Find "The width and", then copy its line and every later line of the entries exactly through the end, leaving all pictures out.

(Saved data entries)
============
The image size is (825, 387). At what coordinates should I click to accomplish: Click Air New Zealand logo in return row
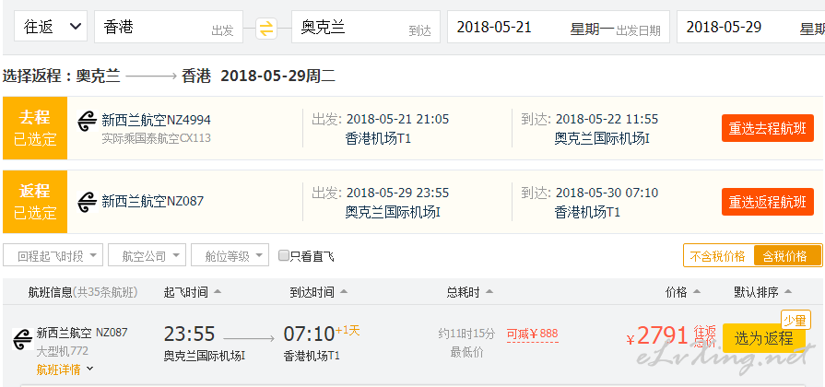[x=87, y=203]
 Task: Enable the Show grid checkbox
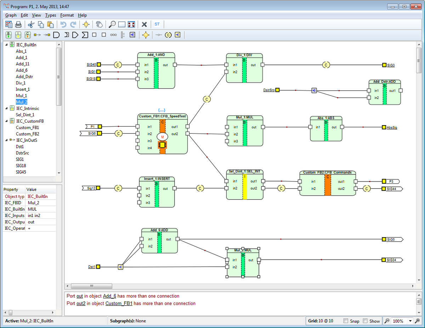pyautogui.click(x=366, y=321)
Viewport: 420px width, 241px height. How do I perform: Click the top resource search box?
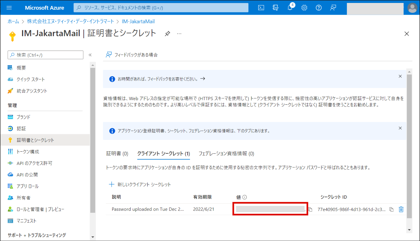coord(161,8)
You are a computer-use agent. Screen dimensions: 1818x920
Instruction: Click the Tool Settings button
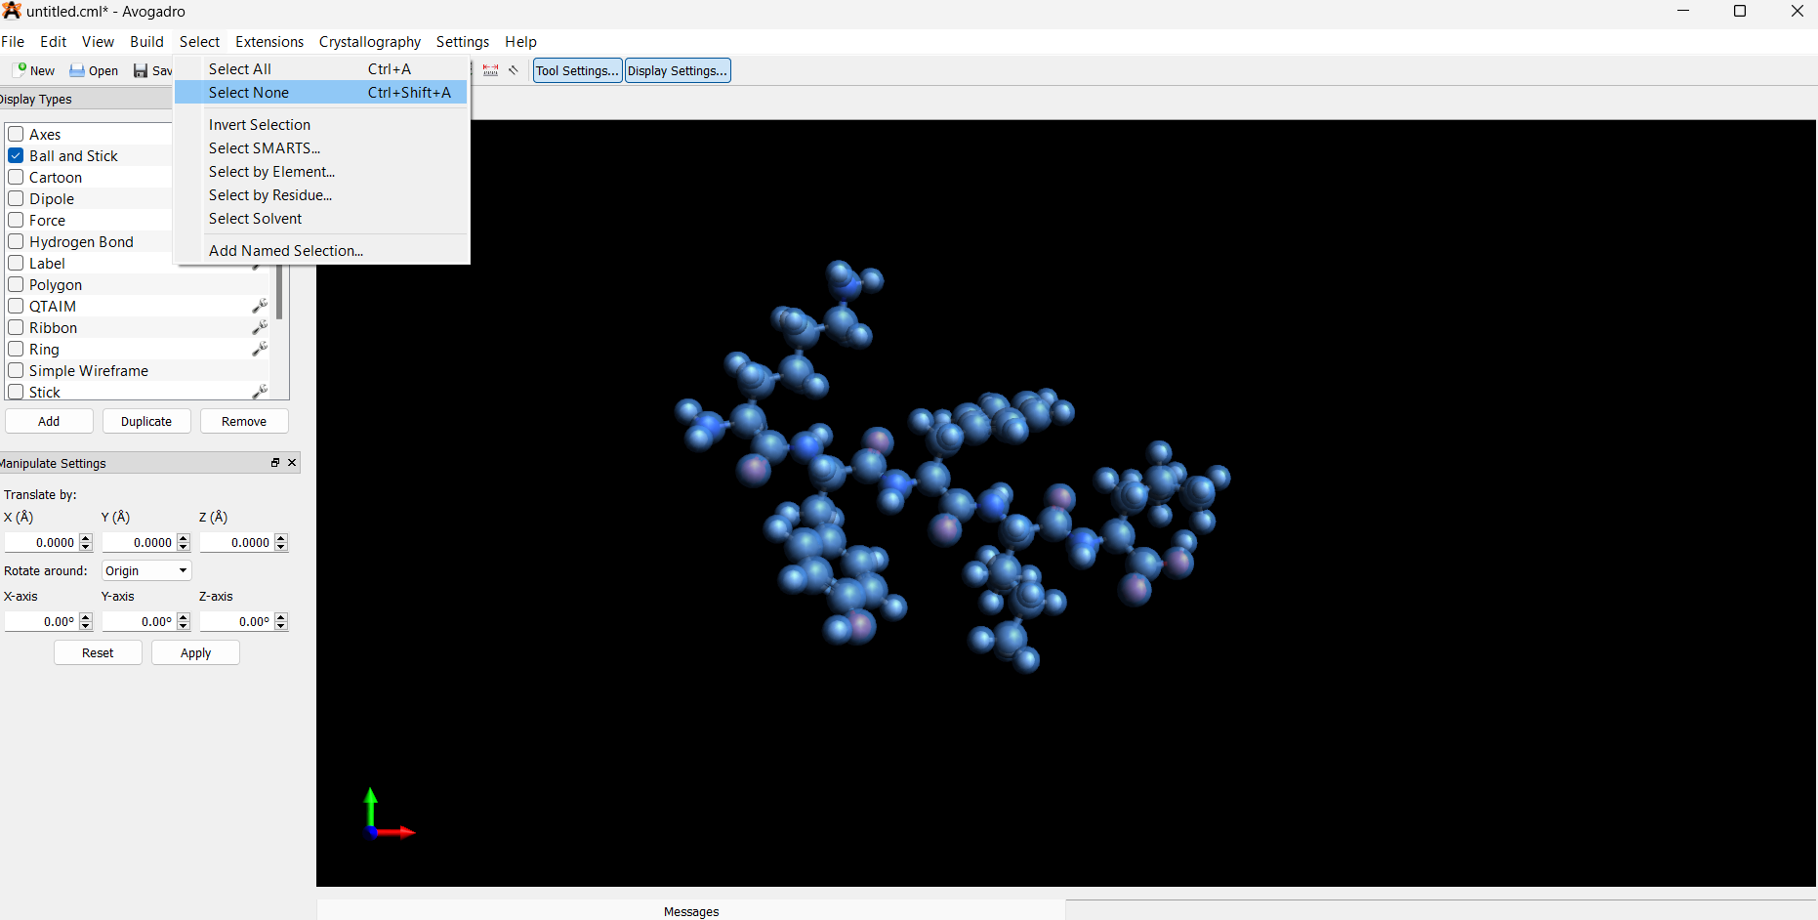[577, 70]
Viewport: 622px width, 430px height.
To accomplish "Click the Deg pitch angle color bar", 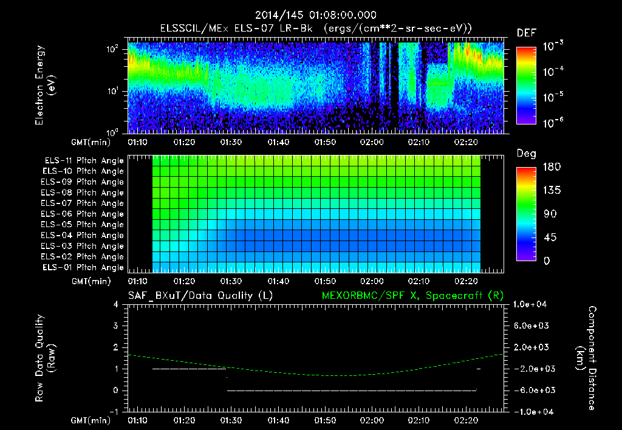I will click(526, 214).
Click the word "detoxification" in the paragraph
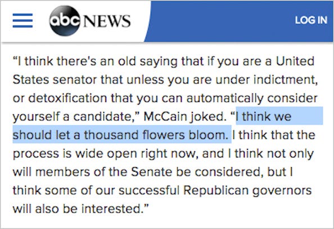Viewport: 334px width, 229px height. click(x=67, y=98)
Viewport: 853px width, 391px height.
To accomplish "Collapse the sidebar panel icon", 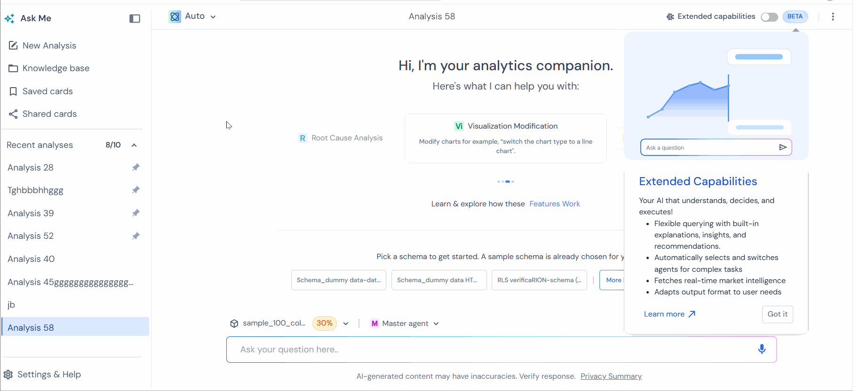I will tap(135, 18).
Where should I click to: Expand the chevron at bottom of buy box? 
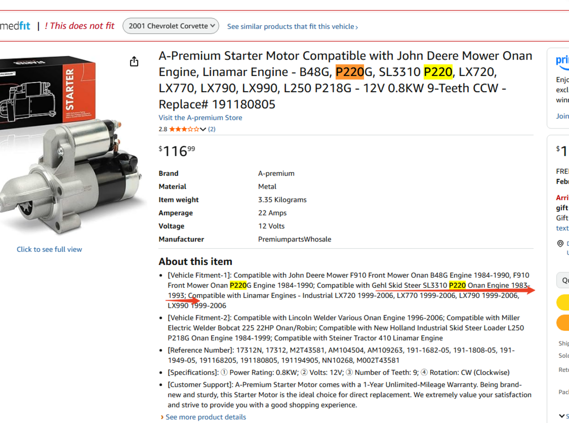tap(562, 415)
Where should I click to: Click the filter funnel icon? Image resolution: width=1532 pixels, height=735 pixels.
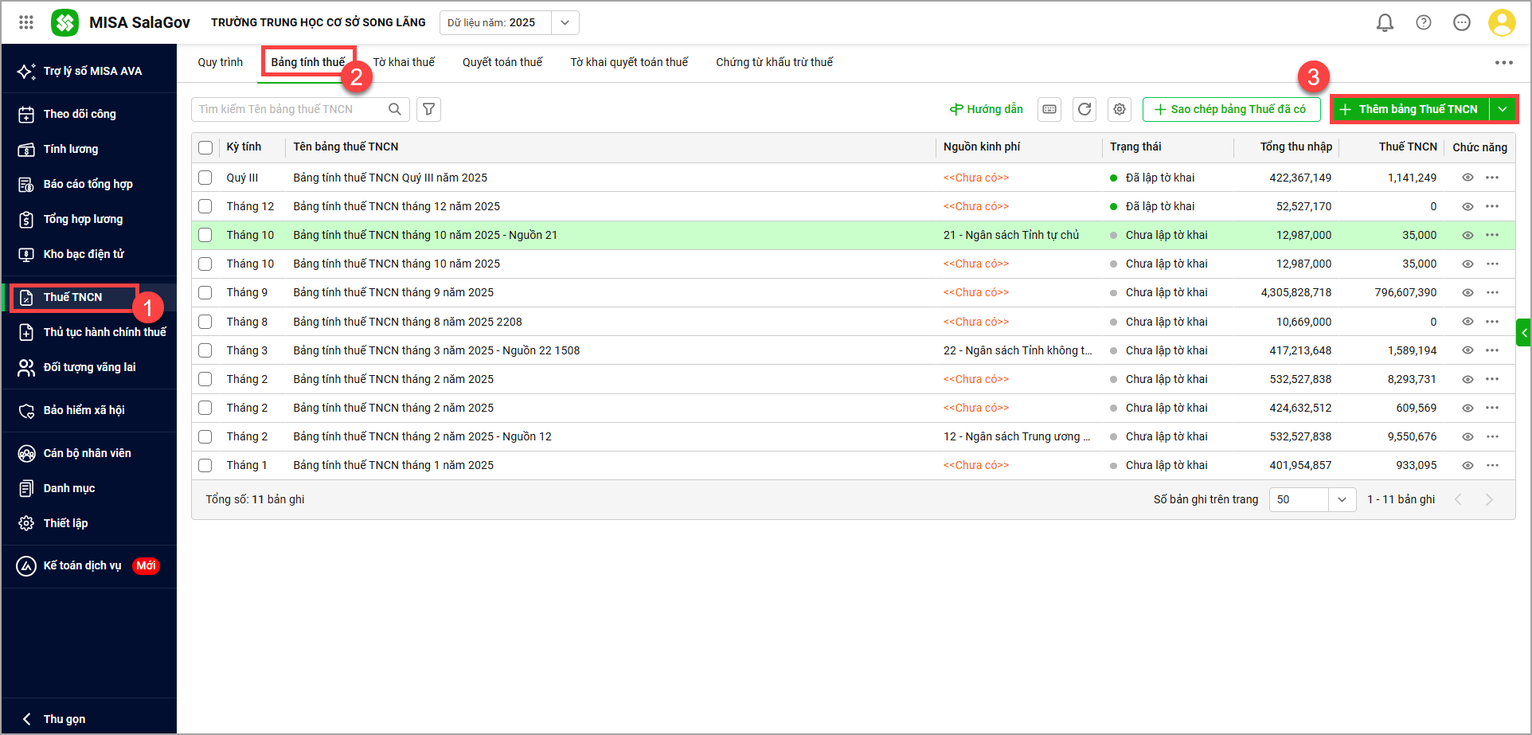coord(428,109)
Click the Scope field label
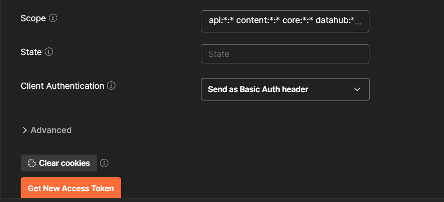The image size is (444, 202). [33, 18]
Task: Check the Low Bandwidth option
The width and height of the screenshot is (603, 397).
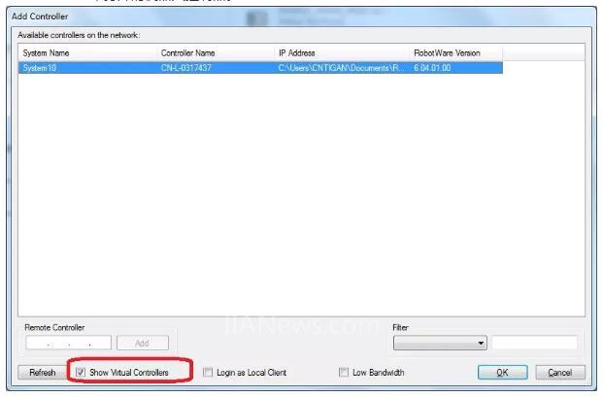Action: coord(344,372)
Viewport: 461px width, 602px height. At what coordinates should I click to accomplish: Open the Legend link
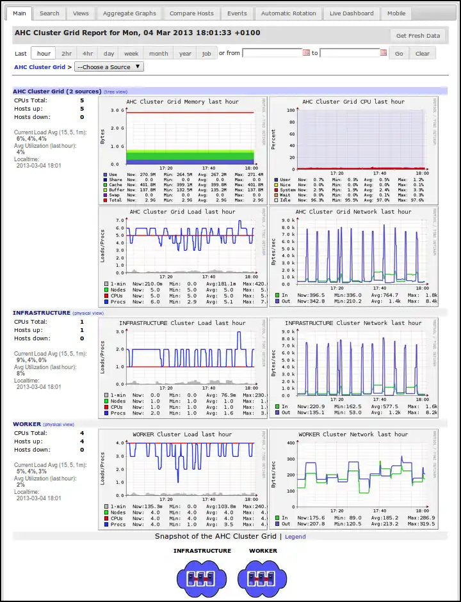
============
**Expected answer**
The width and height of the screenshot is (603, 397).
Action: coord(344,372)
Viewport: 461px width, 602px height. At what coordinates should I click to accomplish: Open the Legend link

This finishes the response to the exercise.